Full List of CEOs Joining Trump's China Trip

The White House has confirmed that Trump's delegation to Beijing will include some of the most recognisable names in global business. Tesla chief Elon Musk, Apple's Tim Cook, BlackRock chief Larry Fin and Boeing chief Kelly Ortberg are among those invited to join the presidential trip, according to a White House official who spoke on condition of anonymity as the list had not been formally announced.
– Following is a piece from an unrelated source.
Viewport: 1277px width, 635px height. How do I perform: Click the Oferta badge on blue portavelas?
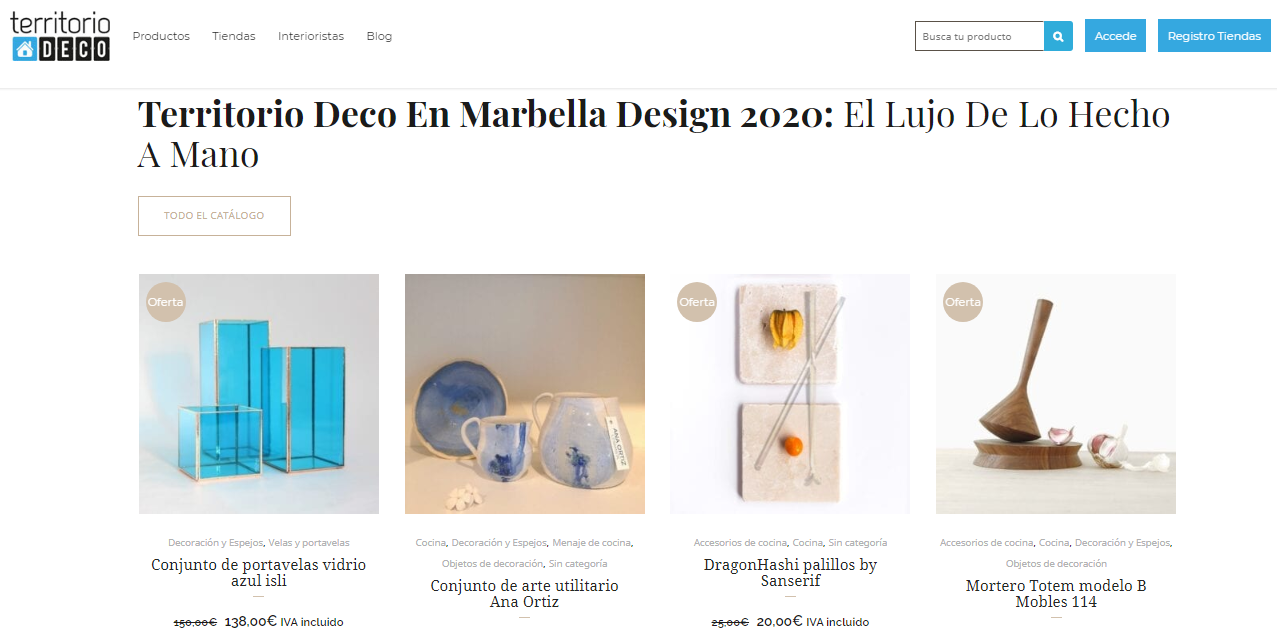(166, 302)
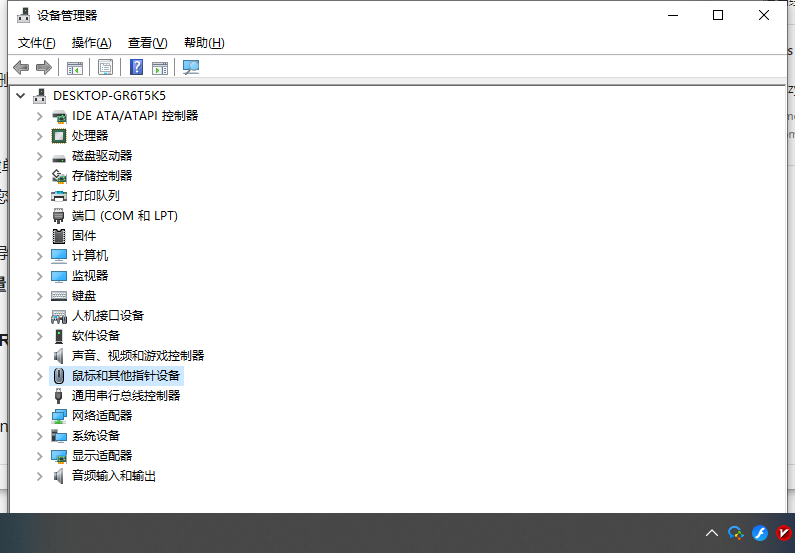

Also Read | China confirms Trump-Xi Beijing meet- what the world is watching

Also travelling with the delegation are Blackstone's Stephen Schwarzman, Cargill's Brian Sikes, Citigroup's Jane Fraser, Coherent's Jim Anderson, GE Aerospace's H. Lawrence Culp Jr., Goldman Sachs's David Solomon, Illumina's Jacob Thaysen, Mastercard's Michael Miebach, Meta Platforms executive Dina Powell McCormick, Micron Technology's Sanjay Mehrotra, Qualcomm's Cristiano Amon and Visa's Ryan McInerne.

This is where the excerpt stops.